▸ **EXERCISE INSTRUCTIONS**
Repeat exactly what runs from the line with "This screenshot has width=1259, height=567." through the last line of the material, and keep the pictures out of it.

[TASK INPUT — start]

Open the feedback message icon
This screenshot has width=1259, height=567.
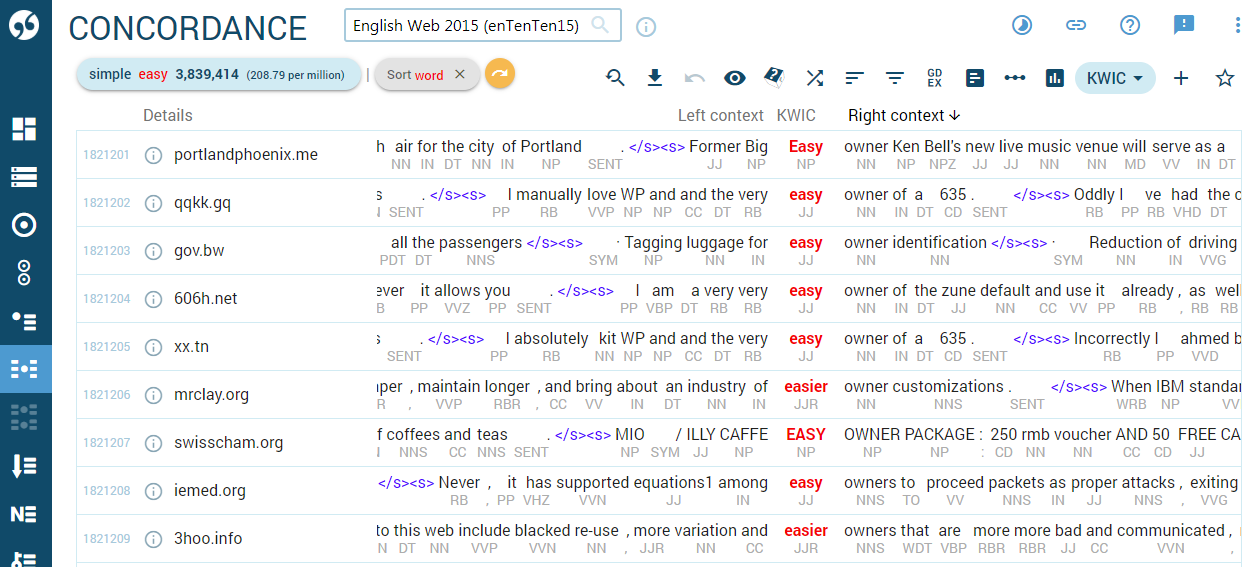[1184, 26]
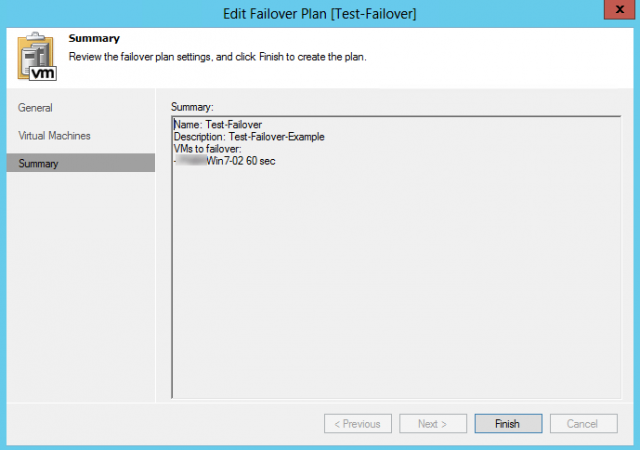Select the Summary step in sidebar
Viewport: 640px width, 450px height.
point(39,163)
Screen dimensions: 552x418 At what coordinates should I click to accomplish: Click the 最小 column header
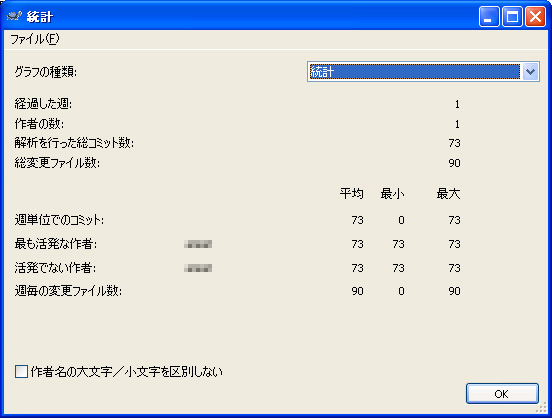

[TASK INPUT — finish]

▸ **EXERCISE SOLUTION**
This screenshot has width=1259, height=567.
[1184, 26]
Select the Summary step in sidebar
Viewport: 640px width, 450px height.
point(39,163)
Screen dimensions: 552x418 At what coordinates should I click to accomplish: Click the 最小 column header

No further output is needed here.